April 2015 - With a strong strategic plan in place, the Canadian Foundation for Pharmacy (CFP) is set to put an even greater emphasis on supporting innovation across the country says new president Anne Maheu.
“Pharmacy has been at a crossroads for a few years now, and while it's still in a state of transformation, pharmacists are getting closer to completing the shift from a model based on drug distribution to pharmacists being service providers,” says Maheu, who is a pharmacist based in Quebec.
For CFP that means continuing to support pharmacy innovators across the country through research grants and by providing resources for those who are itching to do more with their professional skills.

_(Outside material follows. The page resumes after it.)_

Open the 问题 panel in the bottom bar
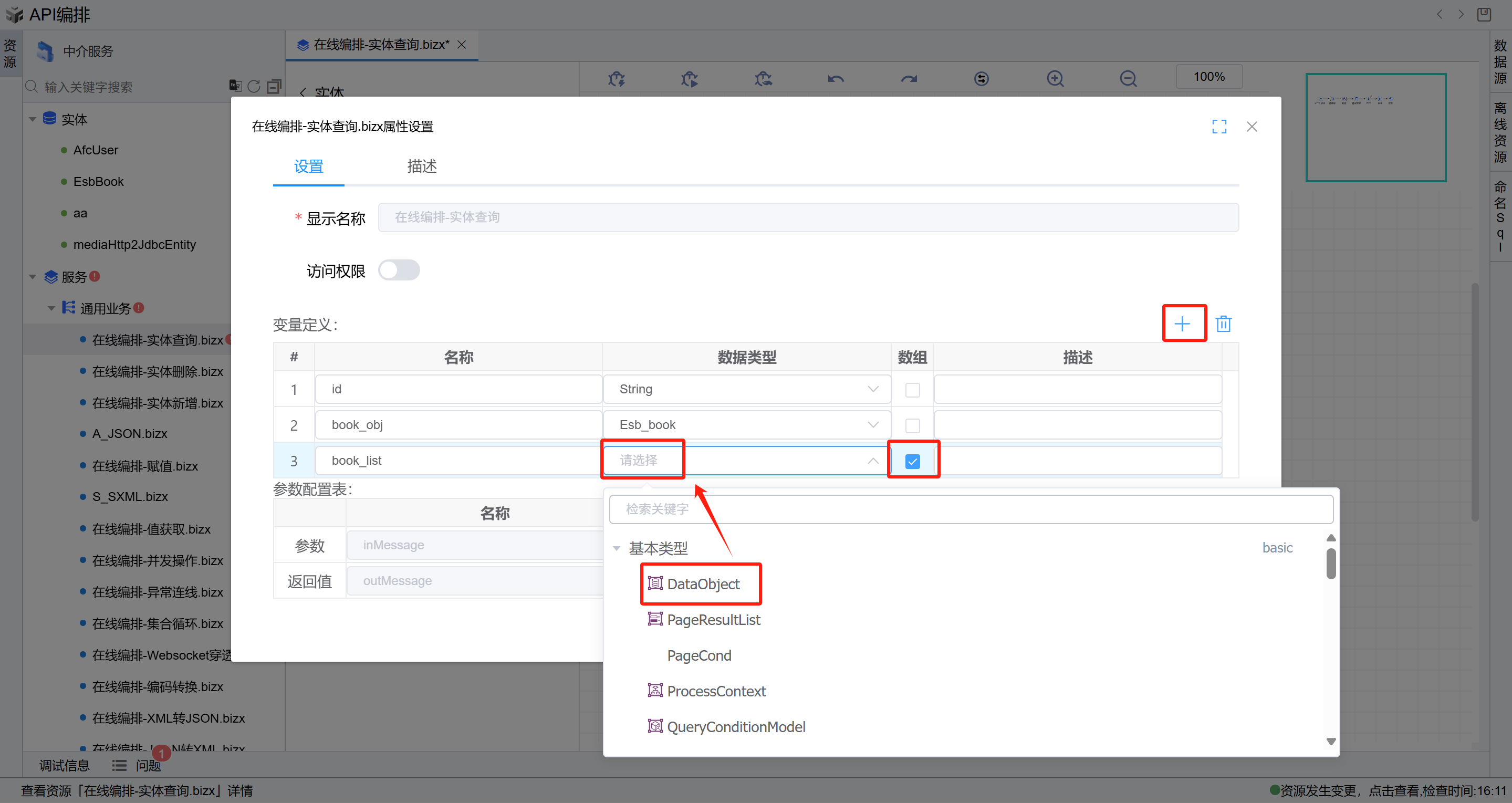 click(148, 765)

One such resource is the much-anticipated Pharmacy Management in Canada textbook launching in June. “Pharmacists who want to embark on this transformation will find tremendous resources in this textbook,” says Maheu. “Plus, it will enable us to continue to increase awareness about the Foundation, especially among pharmacy students.”
Maheu says other initiatives on the agenda in 2015 are to explore additional income avenues for the Foundation via individual donations and estate planning. “I know these kinds of initiatives have been successful for the Canadian Medical Association, and they are good opportunities for those who want to give back to their profession,” she says.

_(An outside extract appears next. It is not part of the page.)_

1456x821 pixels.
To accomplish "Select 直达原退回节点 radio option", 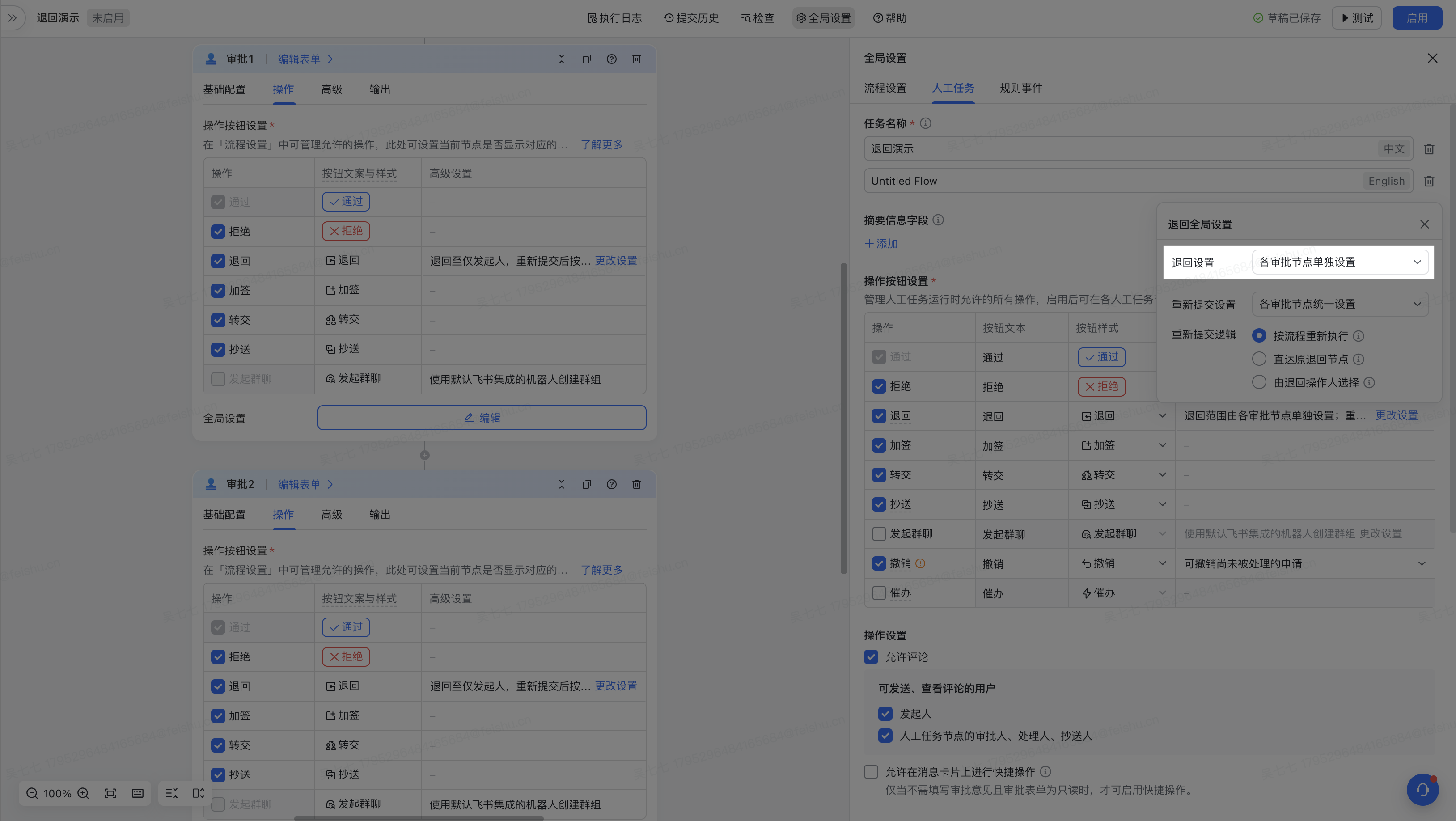I will (1259, 360).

While awareness for CFP has increased significantly over the years, Maheu points to the fact that Quebec is still lagging in this regard. “We’re still not well-known in Quebec and we need to start finding new ways to build awareness there,” she says. “That’s certainly one of my priorities too.”
In addition to Maheu’s appointment, the board welcomes several new members to CFP this term, including Perry Eisenschmid of the Canadian Pharmacists Association, Rita Egan of AstraZeneca and Linda Prytula of Eclipse Pharma. Returning to the board for another term are Sandra Carey of the Health Initiative and Bill Wilson of Mount Sinai Hospital in Toronto.